ИСТОРИЯ ЕВРЕЙСТВА – ЭТО ИСТОРИЯ РЕЛИГИИ

Давид Маркиш, писатель, журналист

 

– Как вы считаете, может ли еврей быть христианином, плохо говорить на иврите и идише или вообще их не знать, жить вдали от Израиля и при этом все же оставаться евреем? Или же таковым может считаться только соблюдающий иудей, для которого не составляет секрета, почему его народ сохранился, а многие другие, существовавшие в куда как более благоприятной среде, исчезли?

– Можно ни слова не знать на иврите, на идише или ладино, жить хоть на Северном полюсе, в палатке, откуда до ближайшей синагоги тысячи километров пути, – и оставаться евреем. Дело тут не в религии, а в ощущении семейной привязанности, племенной принадлежности к своему народу. Верующий христианин, будь он хоть трижды евреем по происхождению, не может, строго говоря, сохранить национальное самоощущение, даже если и захочет: переход из иудаизма в христианство означает окончательную ассимиляцию. Формальная принадлежность к еврейству тут ни при чем. Расплывчатые рассуждения о том, что и на нынешнем витке Истории иудаизм и христианство могут сблизиться и найти общий теологический язык, не выдерживают критики. А ведь многие умнейшие и образованнейшие неофиты если не занимали антисемитских позиций, полагали подобное объединение возможным. Правоверный же иудей, неукоснительно следующий религиозным традициям и предписаниям, считает все сущее Б-жьим промыслом и не позволяет себе отклониться от «генеральной линии» ни на йоту.

– У тех, кто крестился в советские времена, по причинам абсолютно ясным, не могло быть каких-либо конъюнктурных соображений. И все же почему-то пик перехода советских евреев в христианство падает на 60–80-е годы прошлого века. Почему мальчики и девочки из интеллигентных еврейских семейств уходили в христианство? Что все-таки стояло за этим: такое своеобразное диссидентство, «крещение в культуру»?.. Почему вы, Давид, не поддались этому движению свободомыслящей еврейской молодежи, а выбрали иной путь?

– В 60–80-х годах думающие мальчики и девочки «из приличных еврейских семей», разуверившись в тошнотворной коммунистической практике, могли выбрать для себя один из видов протеста и бунта: либо присоединиться к проклюнувшемуся после смерти Сталина движению за еврейское национальное возрождение и возвращение на историческую родину, либо принять христианство и позволить себе ассимилироваться, раствориться в привычной культурной среде. Подчеркиваю, «принять христианство», а не перейти в него – потому что неоткуда было и переходить: эти мальчики и девочки никоим образом не соприкасались с Моисеевой религией и не имели о ней, как правило, ни малейшего представления. Такой шаг, однако, был несомненным вызовом официальной государственной идеологии, отважным шагом, граничившим с диссидентством. Показательно, что среди националистически настроенной еврейской молодежи того времени христиан, сколько я знаю, не встречалось вовсе. Лично для меня вопрос крещения вообще не возникал никогда: я считал и по сей день уверен в том, что смена религиозных ориентиров означает разрыв той золотой цепочки, которая нежно и горячо связывает всех нас с национальными корнями, уходящими к Аврааму, Ицхаку и Яакову. Той цепочки, в окружении которой мы ощущаем себя единым народом.

__________

**Задание**
Что, по словам Давида Маркиша в интервью о еврействе и религии, означает переход из иудаизма в христианство?

__________

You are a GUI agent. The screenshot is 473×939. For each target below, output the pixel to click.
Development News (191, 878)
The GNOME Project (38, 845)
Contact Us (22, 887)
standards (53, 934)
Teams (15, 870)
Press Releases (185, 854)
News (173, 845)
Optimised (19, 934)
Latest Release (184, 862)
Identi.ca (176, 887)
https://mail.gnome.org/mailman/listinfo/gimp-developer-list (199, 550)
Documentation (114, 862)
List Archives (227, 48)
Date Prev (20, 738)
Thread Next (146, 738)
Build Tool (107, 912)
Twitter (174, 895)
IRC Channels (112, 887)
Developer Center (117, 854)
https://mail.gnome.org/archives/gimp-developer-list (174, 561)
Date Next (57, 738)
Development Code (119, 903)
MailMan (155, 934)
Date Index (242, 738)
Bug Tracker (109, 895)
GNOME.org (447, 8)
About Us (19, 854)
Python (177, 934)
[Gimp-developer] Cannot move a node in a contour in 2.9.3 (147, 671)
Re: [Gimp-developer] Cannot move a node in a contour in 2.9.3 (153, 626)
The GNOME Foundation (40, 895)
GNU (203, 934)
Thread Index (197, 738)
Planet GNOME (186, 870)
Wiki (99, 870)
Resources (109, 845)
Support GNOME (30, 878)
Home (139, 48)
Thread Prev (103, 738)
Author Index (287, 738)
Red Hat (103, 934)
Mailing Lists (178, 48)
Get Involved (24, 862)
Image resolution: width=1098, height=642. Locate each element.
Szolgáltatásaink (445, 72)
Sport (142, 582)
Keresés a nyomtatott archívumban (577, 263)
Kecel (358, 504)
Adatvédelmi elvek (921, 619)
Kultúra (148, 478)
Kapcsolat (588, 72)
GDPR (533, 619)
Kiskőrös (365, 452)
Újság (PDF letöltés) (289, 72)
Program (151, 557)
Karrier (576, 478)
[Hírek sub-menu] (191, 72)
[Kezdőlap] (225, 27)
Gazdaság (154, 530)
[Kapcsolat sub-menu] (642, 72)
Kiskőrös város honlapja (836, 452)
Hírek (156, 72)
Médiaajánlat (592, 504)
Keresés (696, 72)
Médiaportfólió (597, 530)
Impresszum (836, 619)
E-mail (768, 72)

__________

**Ответ**
Окончательную ассимиляцию.